In the storyline of John’s
Gospel, the prayer is prayed on the night that Jesus was betrayed. You remember the setting: they had gathered for supper – what would
turn out to be a “last supper,” and after the meal, Jesus had knelt down and
washed their feet, before launching into an extended time of teaching. Some of Jesus’ most familiar, most instructive
– and most comforting – words come from this conversation:
Just
to note a few. Along the way, the
narrator indicates that they left the room where they had shared the meal, but
he doesn’t say where they went – maybe they simply walked, offering themselves
into the therapeutic grounding of mindlessly putting one foot in front of the
other. Walking. Talking.
Listening.
Eventually, though, Jesus came
to the end of what he had to say and shifted his attention. Turning away from his disciples and toward
God, he abruptly began to pray – and it is as though a dam had burst and the
river of the soul swelled out of its banks.

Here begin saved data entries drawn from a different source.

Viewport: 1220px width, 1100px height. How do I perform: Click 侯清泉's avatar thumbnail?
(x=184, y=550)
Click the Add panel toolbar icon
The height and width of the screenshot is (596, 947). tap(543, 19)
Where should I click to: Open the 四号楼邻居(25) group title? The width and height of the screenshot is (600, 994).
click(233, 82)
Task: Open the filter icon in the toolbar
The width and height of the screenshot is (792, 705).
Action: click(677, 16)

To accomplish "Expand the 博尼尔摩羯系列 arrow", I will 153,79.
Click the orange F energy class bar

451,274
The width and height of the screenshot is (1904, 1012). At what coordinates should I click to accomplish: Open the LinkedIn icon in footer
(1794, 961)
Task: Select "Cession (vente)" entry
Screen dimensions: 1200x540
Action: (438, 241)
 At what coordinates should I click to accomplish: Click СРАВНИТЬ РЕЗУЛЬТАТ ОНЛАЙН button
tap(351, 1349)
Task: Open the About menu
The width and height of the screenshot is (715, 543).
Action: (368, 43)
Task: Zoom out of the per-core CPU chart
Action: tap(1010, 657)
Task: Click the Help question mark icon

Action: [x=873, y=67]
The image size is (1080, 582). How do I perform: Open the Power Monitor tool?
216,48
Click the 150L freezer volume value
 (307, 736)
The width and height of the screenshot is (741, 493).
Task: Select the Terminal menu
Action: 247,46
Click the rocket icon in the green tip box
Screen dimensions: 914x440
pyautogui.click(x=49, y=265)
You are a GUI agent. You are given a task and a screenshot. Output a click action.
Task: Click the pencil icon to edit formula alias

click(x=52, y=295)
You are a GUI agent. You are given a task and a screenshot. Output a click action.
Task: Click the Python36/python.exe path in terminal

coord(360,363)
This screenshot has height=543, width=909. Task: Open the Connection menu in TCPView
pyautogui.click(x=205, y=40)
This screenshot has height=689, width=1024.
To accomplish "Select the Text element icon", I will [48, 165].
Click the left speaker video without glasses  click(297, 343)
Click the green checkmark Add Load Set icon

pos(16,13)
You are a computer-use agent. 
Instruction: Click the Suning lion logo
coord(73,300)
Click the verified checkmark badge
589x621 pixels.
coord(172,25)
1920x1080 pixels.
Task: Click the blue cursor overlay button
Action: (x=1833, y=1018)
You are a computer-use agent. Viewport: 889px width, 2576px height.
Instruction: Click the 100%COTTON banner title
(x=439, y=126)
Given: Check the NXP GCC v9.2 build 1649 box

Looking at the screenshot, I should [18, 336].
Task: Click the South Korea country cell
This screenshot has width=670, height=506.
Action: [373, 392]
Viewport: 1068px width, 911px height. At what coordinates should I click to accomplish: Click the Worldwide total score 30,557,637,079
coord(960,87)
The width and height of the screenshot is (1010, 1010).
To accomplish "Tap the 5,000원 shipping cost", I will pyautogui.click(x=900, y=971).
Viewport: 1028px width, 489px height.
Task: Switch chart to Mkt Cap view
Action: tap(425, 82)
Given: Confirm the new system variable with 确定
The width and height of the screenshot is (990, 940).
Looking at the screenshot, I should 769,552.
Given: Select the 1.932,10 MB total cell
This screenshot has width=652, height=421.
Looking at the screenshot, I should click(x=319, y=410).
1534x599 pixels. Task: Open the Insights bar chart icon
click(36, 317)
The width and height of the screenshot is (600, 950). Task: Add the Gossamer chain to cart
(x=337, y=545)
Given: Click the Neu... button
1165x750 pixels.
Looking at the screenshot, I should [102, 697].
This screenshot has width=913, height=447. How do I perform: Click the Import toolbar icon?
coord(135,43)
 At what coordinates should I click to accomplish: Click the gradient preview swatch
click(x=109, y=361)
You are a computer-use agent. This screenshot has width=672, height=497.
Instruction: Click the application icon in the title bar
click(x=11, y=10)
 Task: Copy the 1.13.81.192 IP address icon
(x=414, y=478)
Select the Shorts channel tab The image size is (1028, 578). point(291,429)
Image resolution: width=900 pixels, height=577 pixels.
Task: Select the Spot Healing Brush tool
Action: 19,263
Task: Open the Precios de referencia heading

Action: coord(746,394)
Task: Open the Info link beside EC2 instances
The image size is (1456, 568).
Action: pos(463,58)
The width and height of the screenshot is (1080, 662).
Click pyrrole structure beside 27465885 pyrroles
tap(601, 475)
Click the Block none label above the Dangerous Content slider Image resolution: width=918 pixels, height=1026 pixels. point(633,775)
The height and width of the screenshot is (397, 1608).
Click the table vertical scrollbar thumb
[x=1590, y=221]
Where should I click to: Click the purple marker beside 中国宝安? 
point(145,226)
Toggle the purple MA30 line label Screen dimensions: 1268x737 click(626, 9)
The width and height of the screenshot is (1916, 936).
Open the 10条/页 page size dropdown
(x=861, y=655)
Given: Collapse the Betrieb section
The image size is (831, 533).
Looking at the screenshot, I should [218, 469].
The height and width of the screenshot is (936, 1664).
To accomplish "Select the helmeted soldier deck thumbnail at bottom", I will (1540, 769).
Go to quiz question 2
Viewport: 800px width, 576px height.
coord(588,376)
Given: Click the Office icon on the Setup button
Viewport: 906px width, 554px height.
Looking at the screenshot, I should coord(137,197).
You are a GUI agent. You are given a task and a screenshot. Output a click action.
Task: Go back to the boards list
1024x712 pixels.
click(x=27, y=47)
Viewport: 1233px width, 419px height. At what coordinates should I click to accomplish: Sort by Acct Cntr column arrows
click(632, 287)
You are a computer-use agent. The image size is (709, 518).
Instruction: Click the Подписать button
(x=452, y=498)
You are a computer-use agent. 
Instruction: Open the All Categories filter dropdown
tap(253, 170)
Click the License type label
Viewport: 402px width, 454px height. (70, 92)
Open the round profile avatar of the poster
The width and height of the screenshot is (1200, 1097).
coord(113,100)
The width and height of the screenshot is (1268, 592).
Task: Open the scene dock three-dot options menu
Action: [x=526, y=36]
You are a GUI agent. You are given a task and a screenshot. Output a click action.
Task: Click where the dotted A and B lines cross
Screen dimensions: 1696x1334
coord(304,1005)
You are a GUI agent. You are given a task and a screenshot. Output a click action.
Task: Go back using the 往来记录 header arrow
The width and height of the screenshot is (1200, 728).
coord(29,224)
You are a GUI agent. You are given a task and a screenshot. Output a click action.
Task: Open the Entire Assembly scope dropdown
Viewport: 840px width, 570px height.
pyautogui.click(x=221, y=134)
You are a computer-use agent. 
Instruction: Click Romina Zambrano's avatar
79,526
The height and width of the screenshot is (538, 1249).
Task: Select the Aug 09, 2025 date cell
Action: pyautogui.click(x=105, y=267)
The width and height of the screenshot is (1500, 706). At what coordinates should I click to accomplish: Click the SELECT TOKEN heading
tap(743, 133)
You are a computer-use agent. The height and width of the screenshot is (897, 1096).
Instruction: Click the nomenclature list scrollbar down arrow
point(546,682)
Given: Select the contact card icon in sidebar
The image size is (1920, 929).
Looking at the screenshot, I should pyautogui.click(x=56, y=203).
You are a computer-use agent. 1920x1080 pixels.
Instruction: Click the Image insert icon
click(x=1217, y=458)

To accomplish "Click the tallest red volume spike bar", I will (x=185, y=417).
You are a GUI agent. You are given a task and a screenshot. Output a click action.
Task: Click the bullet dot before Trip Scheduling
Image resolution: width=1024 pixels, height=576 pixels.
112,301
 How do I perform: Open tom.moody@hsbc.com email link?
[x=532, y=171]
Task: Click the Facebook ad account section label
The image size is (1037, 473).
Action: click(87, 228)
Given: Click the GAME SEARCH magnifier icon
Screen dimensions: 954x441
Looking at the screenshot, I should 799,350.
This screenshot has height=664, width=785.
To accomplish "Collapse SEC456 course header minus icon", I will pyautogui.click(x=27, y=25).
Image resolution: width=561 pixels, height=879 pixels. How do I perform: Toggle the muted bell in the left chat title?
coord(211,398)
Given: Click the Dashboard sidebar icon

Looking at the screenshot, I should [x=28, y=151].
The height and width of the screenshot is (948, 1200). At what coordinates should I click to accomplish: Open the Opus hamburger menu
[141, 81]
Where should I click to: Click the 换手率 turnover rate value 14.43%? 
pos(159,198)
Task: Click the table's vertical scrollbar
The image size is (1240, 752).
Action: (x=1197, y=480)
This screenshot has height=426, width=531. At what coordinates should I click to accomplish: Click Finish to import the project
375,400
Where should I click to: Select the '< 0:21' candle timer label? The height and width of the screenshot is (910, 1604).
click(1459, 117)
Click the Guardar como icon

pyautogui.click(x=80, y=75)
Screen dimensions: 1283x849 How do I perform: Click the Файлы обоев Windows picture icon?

On and on he prayed – about the life he had lived, about the work he had
sought to accomplish, about the difficult moments that still lay ahead. In other Gospels, Jesus prays for clarity and
strength and maybe even for a different way out of this mess that was about to
engulf him. But not in John. Here, Jesus is both reflective and resolute,
simply taking the fullness of his life and work and offering it into God’s own
keeping. The real burden of the prayer,
according to John, was intercessory.
Here Jesus doesn’t pray for himself, but for all those he has come to
love. “Hold them,” he asks God; “guide,
protect, sanctify and strengthen. Look
after them.”
It is a valedictory prayer somehow
appropriate for this Memorial Day weekend.
Here in this time when we pay such careful attention to remembering
people who have been significant to us – flowering their graves and spending a
little more time, perhaps, around their pictures; extending their lives by
stewarding the memory of their gifts and noting the enduring fingerprints they
have left on our lives – it is powerful to remember that someone is remembering
us...
...holding us in
the arms of their spirit...
...praying
for us...
...praying for you. Jesus is praying for you.
“Hold them, and make them one…so
that they can accomplish the work you have for them to do.” And we need to hear that last part, as much
as we need to get comfortable wrapping ourselves in the first part. God does have work for us to do. Jesus keeps coming back to that reality. “I am not asking you to take them out of the
world, but I ask you to protect them from the evil one. They do not belong to the world just as I do
not belong to the world.”
There is work for us to do –
work that will often feel awkward and difficult, because it is God's very work
of changing the world, but it is not work we undertake alone. God is with us. Jesus is praying for us.
Did you ever have the childhood
apprehension about playing hide and seek – that you might just hide so well
that your playmates couldn't find you and eventually tire of looking, and
ultimately forget all about you? Were
you ever tempted, after some initial satisfaction from hiding well, to step out
from behind the shrub or the rock or beneath the wheel-barrow where you had
been and jump up and down and wave your arms shouting, “here I am”, because you
didn't want to be forgotten?
If you have ever been that kind
of afraid, then hear the Good News: you
are not forgotten. While you are busy
remembering others this weekend, know the joyful truth that you are being
remembered, too.
Get used to the idea: You are the object of his prayers. Jesus is praying for you.